|How compiled||Various sources|
|Last revised||4 October 2019|
This quality and methodology report contains information on the quality characteristics of the data (including the European Statistical System five dimensions of quality (PDF, 3MB)) as well as the methods used to create it.
The information in this report will help you to:
understand the strengths and limitations of the data
learn about existing uses and users of the data
understand the methods used to create the data
decide suitable uses for the data
reduce the risk of misusing data
This report aims to provide users of the environmental goods and services sector (EGSS) statistics with information on the usability and fitness for purpose of these estimates.
The EGSS statistics form part of the Office for National Statistics (ONS) UK Environmental Accounts.
This is part of a set of reports covering UK Environmental Accounts estimates. There is quality and methodology information available for other UK Environmental Accounts estimates, including:Back to table of contents
The UN System of Environmental-Economic Accounting (SEEA), together with the UN System of National Accounts (SNA) and the European System of Accounts (ESA), provides a framework for producing internationally comparable statistics on the environment and its relationship with the economy. The Office for National Statistics (ONS) is responsible for reporting annually on this basis to Eurostat.
Following this international framework and after considering expert advice, the UK has identified that there are probably 17 different areas of activity1 that make up the overall environmental goods and services sector (EGSS) of the UK economy.
A range of statistics is published in the UK Environmental Accounts on the size of the EGSS:
output broken down by activity, Classification of Environmental Protection Activities (CEPA)/Classification of Resource Management Activities (CReMA) and Standard Industrial Classification: SIC 2007
gross value added broken down by activity, CEPA/CReMA and SIC 2007
employment broken down by activity, CEPA/CReMA and SIC 2007
exports broken down by activity, CEPA/CReMA and SIC 2007
These are all made available for download as Microsoft Excel files from the Environmental Accounts page of the ONS website.
A wide variety of data sources is used to compile EGSS estimates. A starting point for estimating EGSS output, gross value added and exports are National accounts supply and use tables. Estimates of employment are largely taken from the Business Register and Employment Survey.
Where it is not possible to provide EGSS estimates from these sources a range of other data sources are used such as the Annual Business Survey, Inter-Departmental Business Register and Environmental Protection Expenditure Survey. Because of the inability to estimate accurately specific EGSS activity from available UK data sources, estimates for some specific activities within the EGSS2 should be treated with caution.
Users and uses
(Who is using the data and for what purposes.)
Owing to its compatibility with the boundaries and definitions used within the UN System of National Accounts (SNA), the EGSS data provide a useful input to economic analysis.

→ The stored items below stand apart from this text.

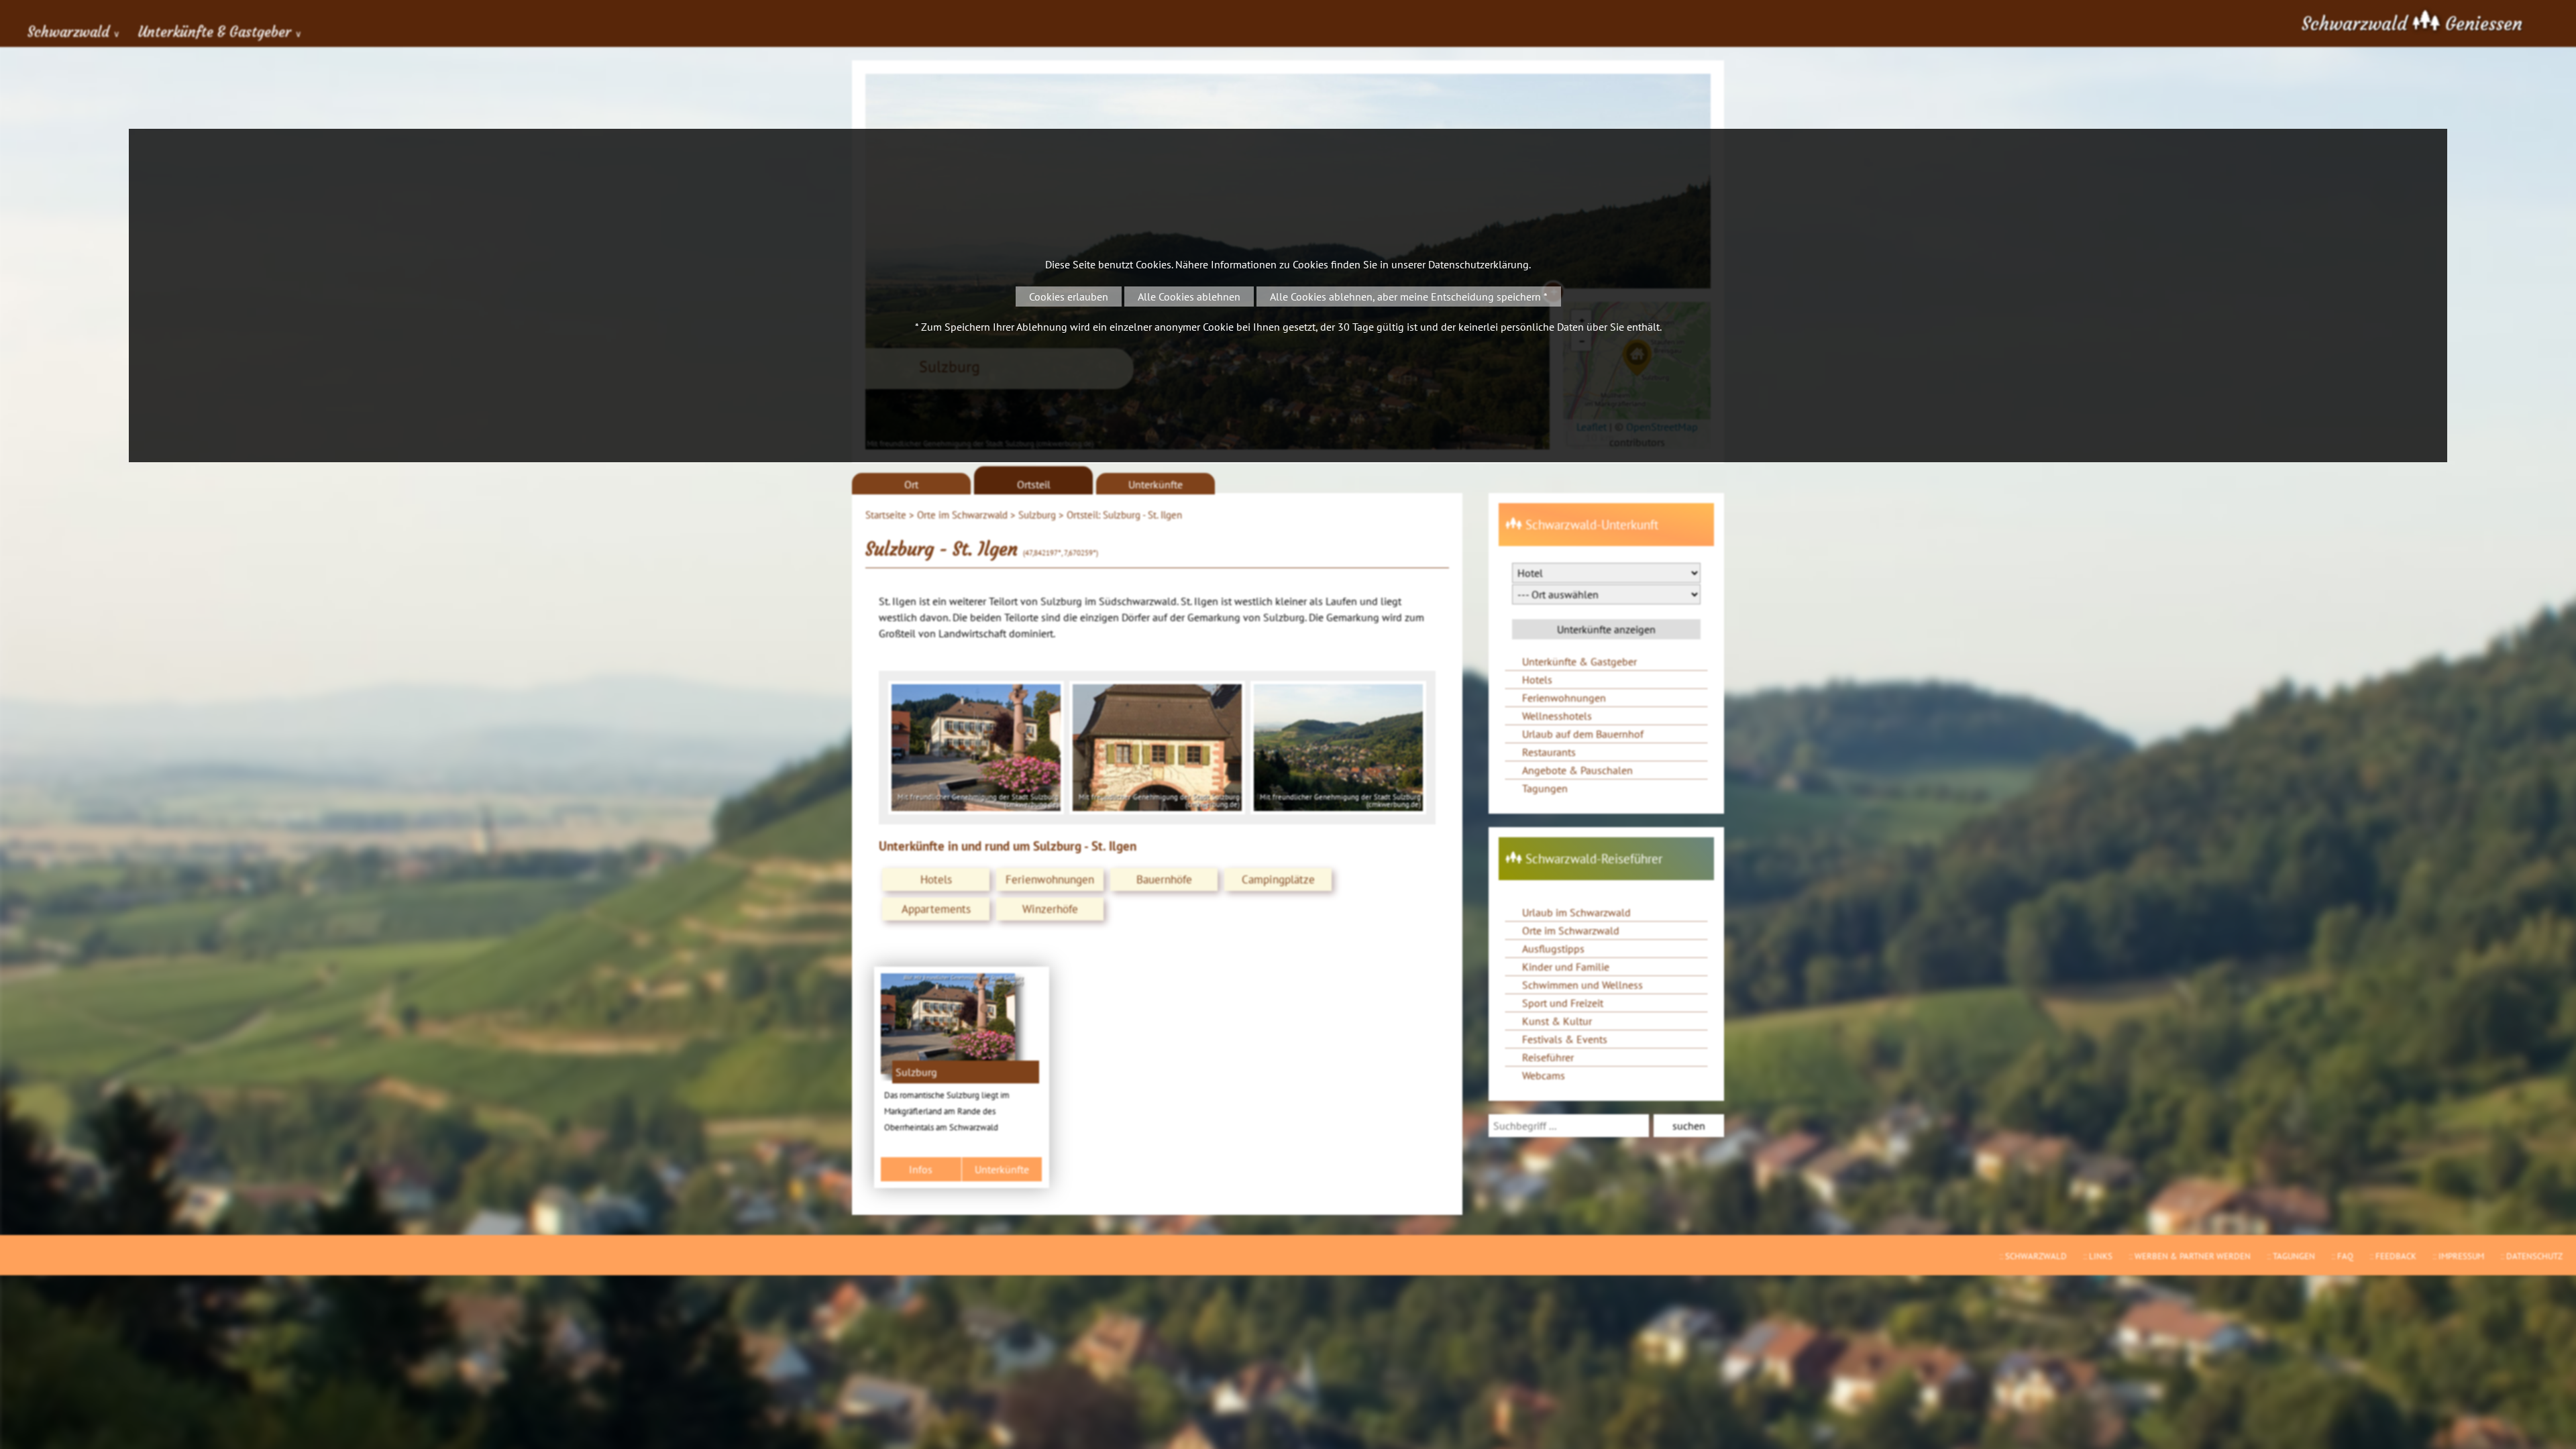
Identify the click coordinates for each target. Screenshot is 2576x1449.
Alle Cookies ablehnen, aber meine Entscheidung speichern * (1409, 296)
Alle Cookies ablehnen (1189, 296)
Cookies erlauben (1068, 296)
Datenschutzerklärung (1478, 264)
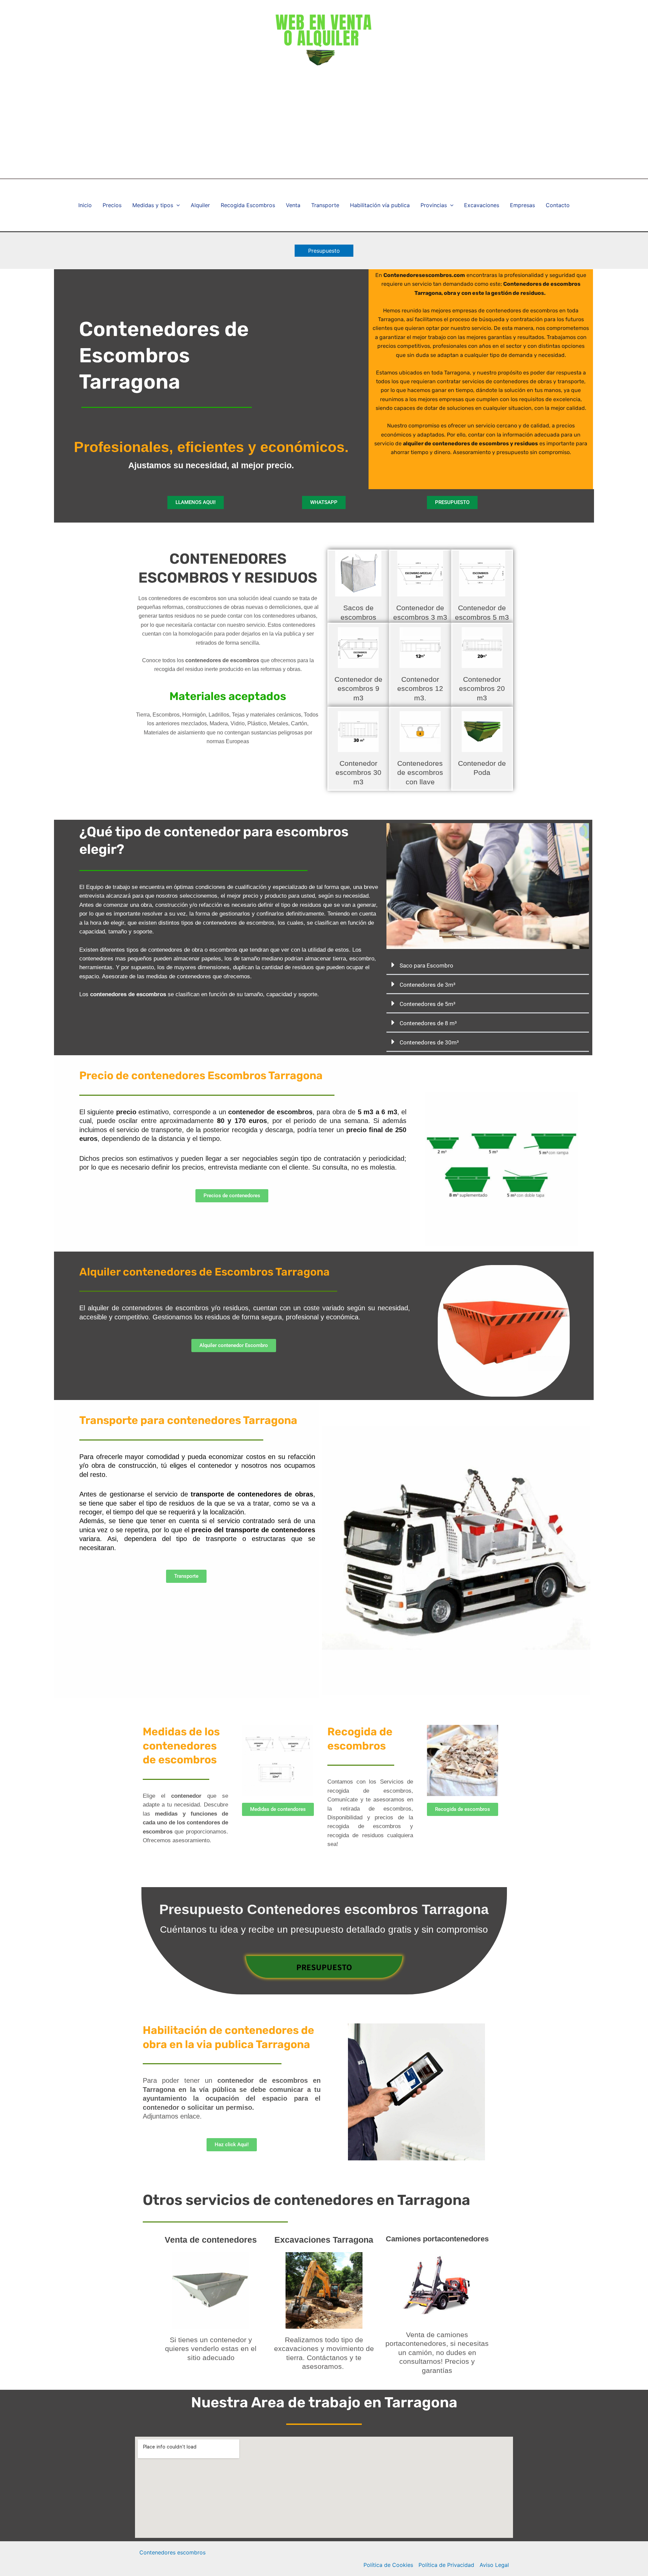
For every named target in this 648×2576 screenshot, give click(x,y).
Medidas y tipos (152, 205)
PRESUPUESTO (324, 1966)
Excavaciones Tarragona (323, 2239)
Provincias (434, 205)
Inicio (85, 205)
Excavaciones (481, 205)
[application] (176, 205)
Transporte (325, 205)
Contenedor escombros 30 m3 (358, 772)
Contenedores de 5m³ (427, 1004)
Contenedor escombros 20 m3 (482, 688)
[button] (324, 251)
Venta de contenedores (211, 2239)
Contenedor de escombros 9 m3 (358, 688)
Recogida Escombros (248, 205)
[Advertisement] (324, 128)
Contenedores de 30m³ (429, 1042)
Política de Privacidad (446, 2564)
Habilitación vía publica (380, 205)
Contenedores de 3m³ (427, 984)
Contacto (558, 205)
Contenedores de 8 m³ (428, 1023)
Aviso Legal (494, 2564)
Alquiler (200, 205)
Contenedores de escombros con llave (420, 772)
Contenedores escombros (172, 2552)
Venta (293, 205)
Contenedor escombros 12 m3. (420, 688)
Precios (112, 205)
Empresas (522, 205)
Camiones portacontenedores (437, 2239)
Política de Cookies (388, 2564)
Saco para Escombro (426, 965)
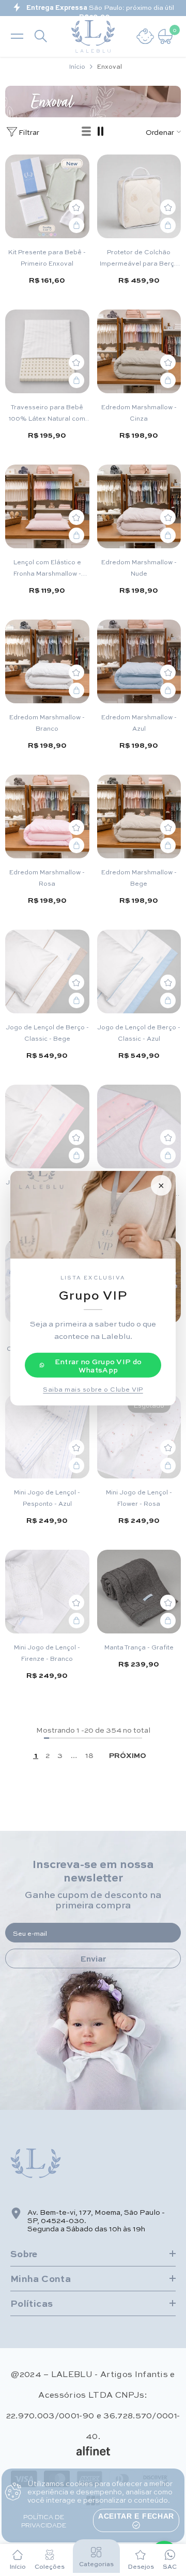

In addition to the mandatory requirement to supply data to Eurostat, the potential uses for data come from a variety of international organisations, UK and other governments and the research community.
Improving the timeliness and quality of all data provided regarding the EGSS has been the focus of a recent Eurostat grant, the recommendations from which are currently being implemented in compilation of EGSS estimates for 2017. These will likely be published by Eurostat in early 2020.
Notes for: Quality summary
Waste, production of renewable energy, recycling, wastewater, water quantity, environmental charities, managerial activities of government bodies, management of forest ecosystems, insulation activities, in-house environmental activities, organic agriculture, environmental-related education, energy saving and sustainable energy systems, environmental consultancy and engineering services, environmental-related construction activities, environmental inspection, and control and production of industrial environmental equipment. Although previously included as EGSS activities, activity related to second-hand shops and the wholesale of scrap are no longer deemed to be part of the EGSS per SEEA guidance.
Energy saving and sustainable energy systems, environmental consultancy and engineering services, environmental-related construction activities, environmental inspection, and control and production of industrial environmental equipment.
Estimates are available at UK level and not further disaggregated by geography. “UK level”, in this context, is on a “residency” basis – that is, including activity of UK-registered businesses that may take place outside of the UK, excluding activity in the UK of businesses that are registered abroad.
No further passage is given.